Here’s five things every Community Archaeology project should consider before getting started…
Community Archaeology means different things to different people. To us, it is about enabling members of the public to get their hands on archaeology (archaeology in your hands!), online or in the field. And it’s not always just about digging – for smaller projects it’s not always practical and come the season of bad weather it might not even be popular. Identify where you have opportunities to involve members of the public. This could include help with background research, field walking, finds processing, recording data, collecting oral histories, or even the creation of spaces such as a pop-up museum to help show off the project’s findings.
The mantra for Community Archaeology is that it is “Archaeology by the people for the people” and the best projects have to put in a huge effort and make it wholeheartedly about their communities. Public participants usually get involved because they are interested in archaeology, so once you have identified suitable opportunities, you will need to make sure you create proper learning and participatory opportunities from them. For a project to be successful, a lot of hard work has to go in to help participants to develop their passion. A project won’t work if there isn’t enough energy going into working with the participants.

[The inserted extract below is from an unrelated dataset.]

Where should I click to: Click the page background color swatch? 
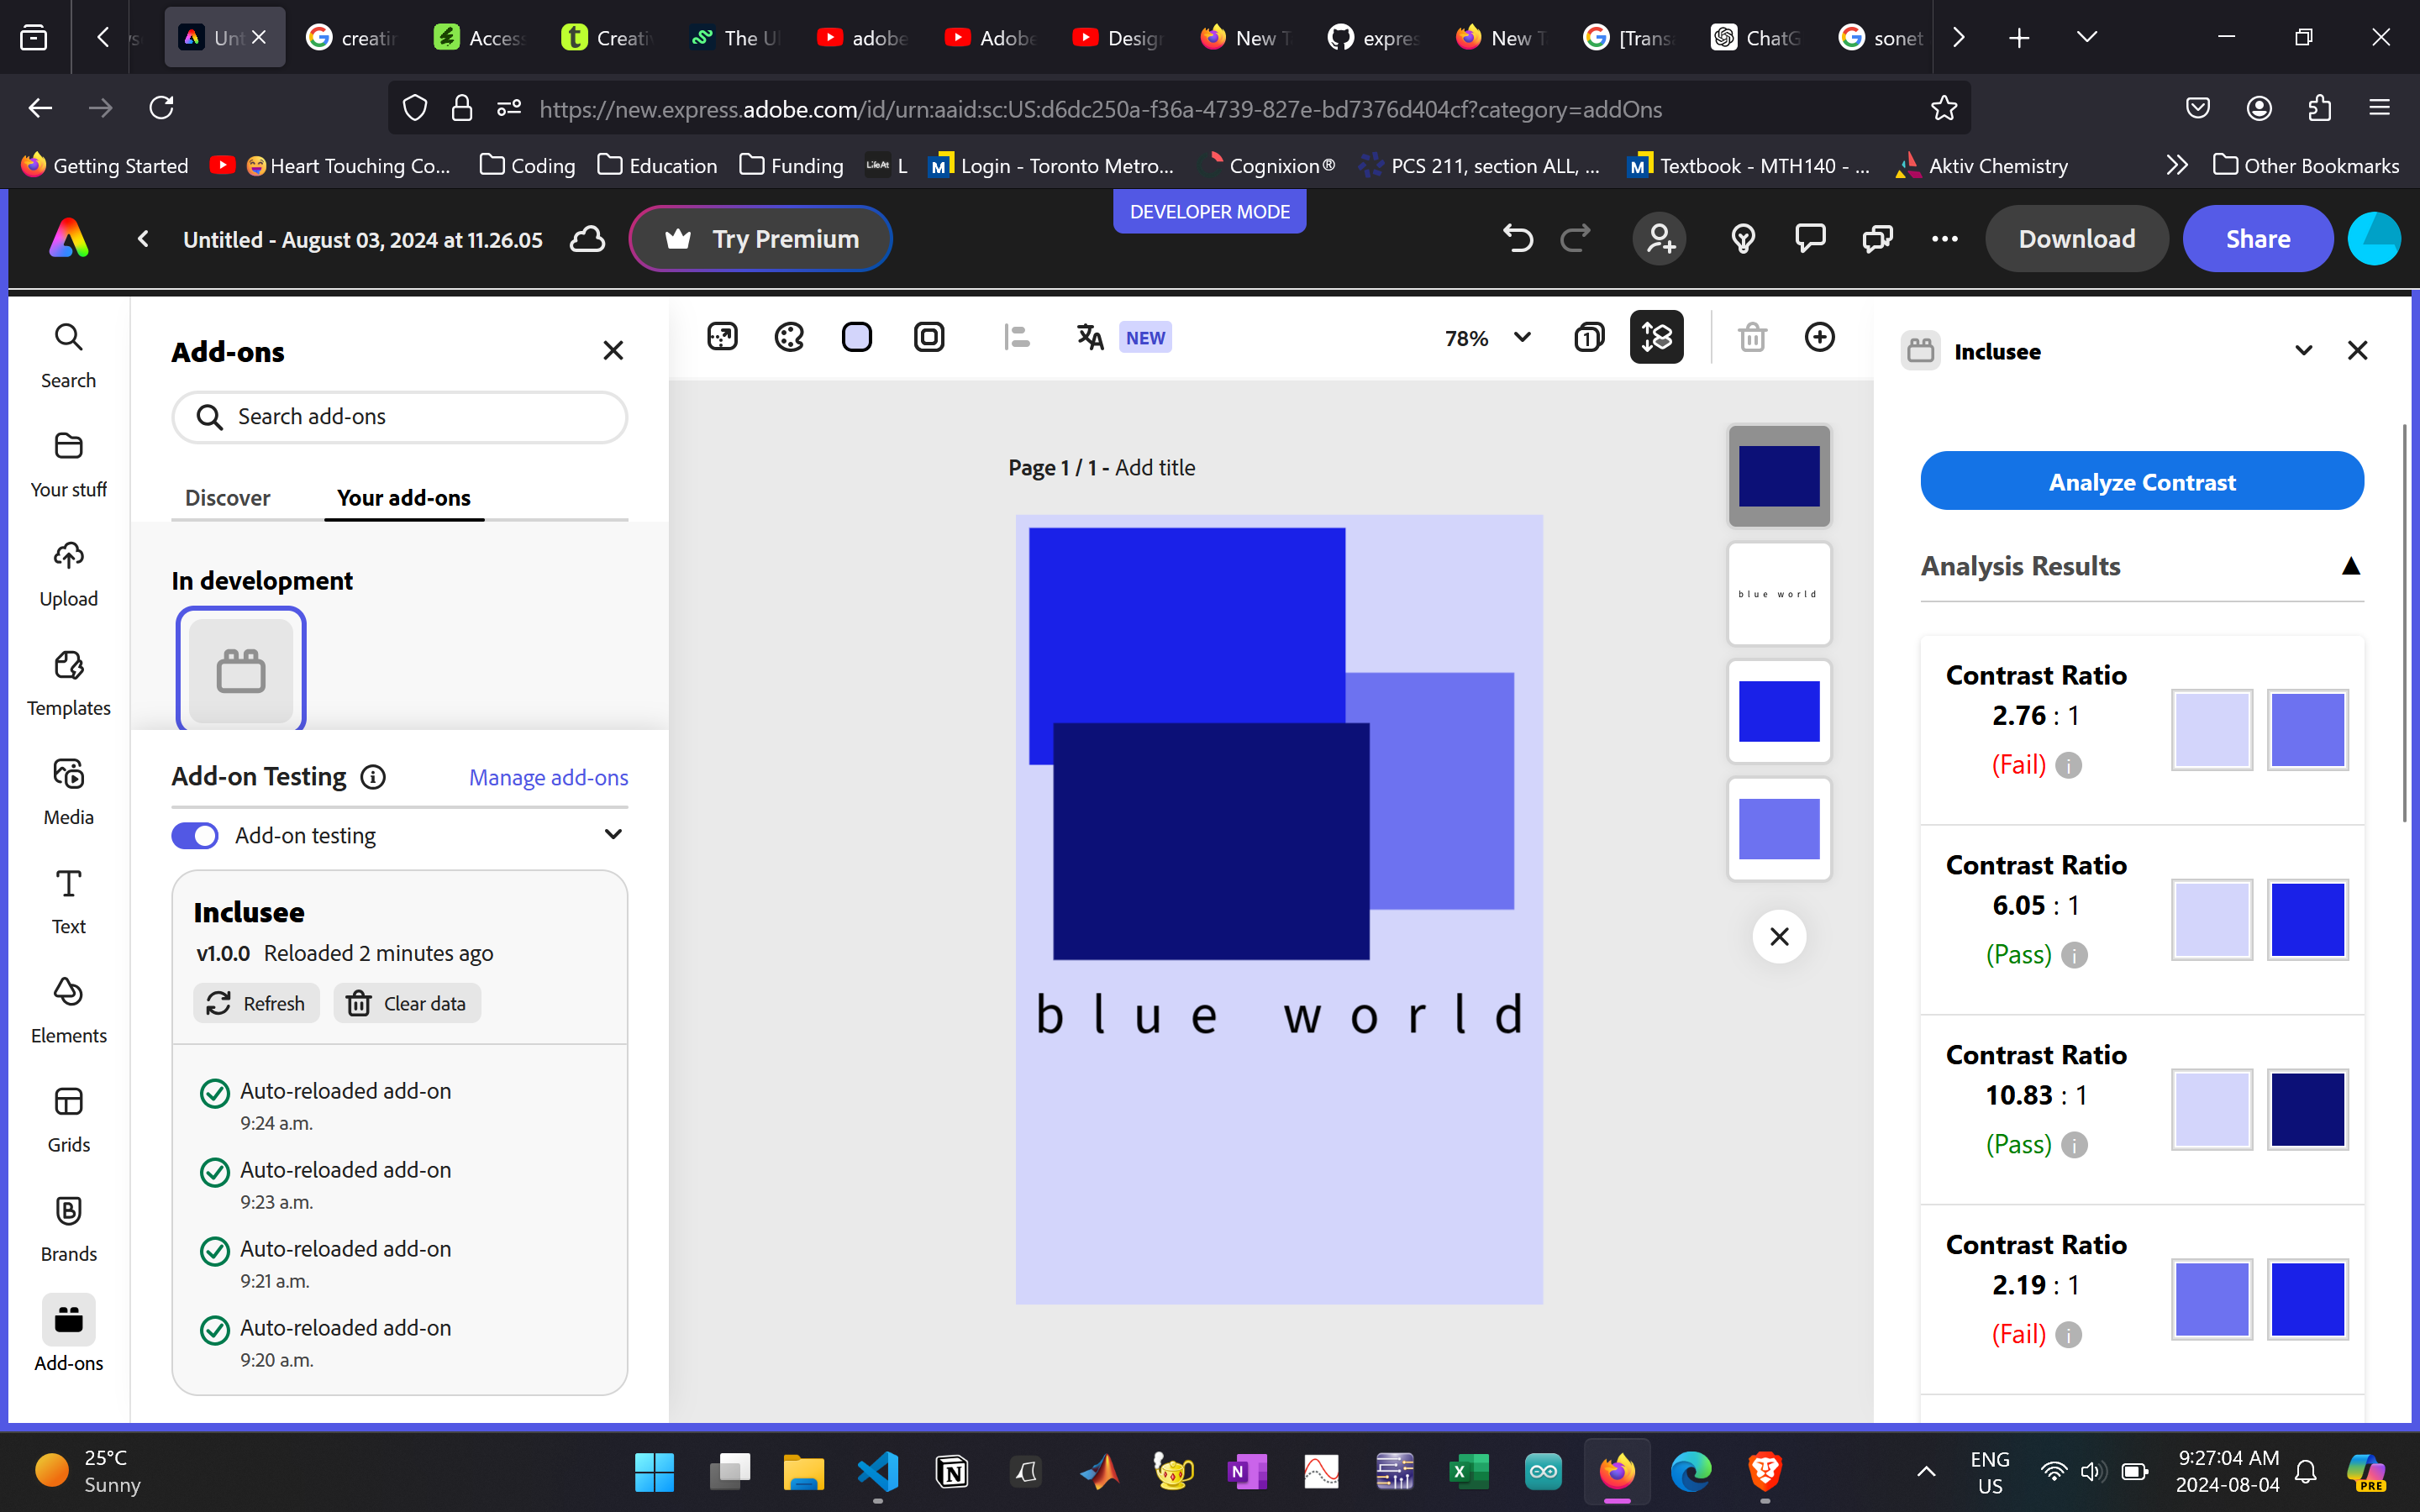coord(857,338)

Your participants will be your project’s greatest advocates, and their support is crucial to its success, so they must be listened to and engaged with. Maintain a conversation with your community before, during and after the project, keeping them involved at every step of the journey helps to maintain their support. This can be done in many ways, whether through social media, newsletters or face-to-face meetings. Whatever methods you choose, make sure that your communication is regular and meaningful.
If you think you are doing something well, show people – get online, share your progress and keep talking with other projects. Community Archaeology is a practice that should always be looking to improve itself. The best way that this can be done is by sharing your work and experiences on what worked and what didn’t.
Don’t forget that Community Archaeology is a great way for people to actively explore archaeology in an exciting and interesting way. Your enthusiasm is infectious – enjoy sharing your work and see how it can change your perspective to your project and to archaeology as a discipline.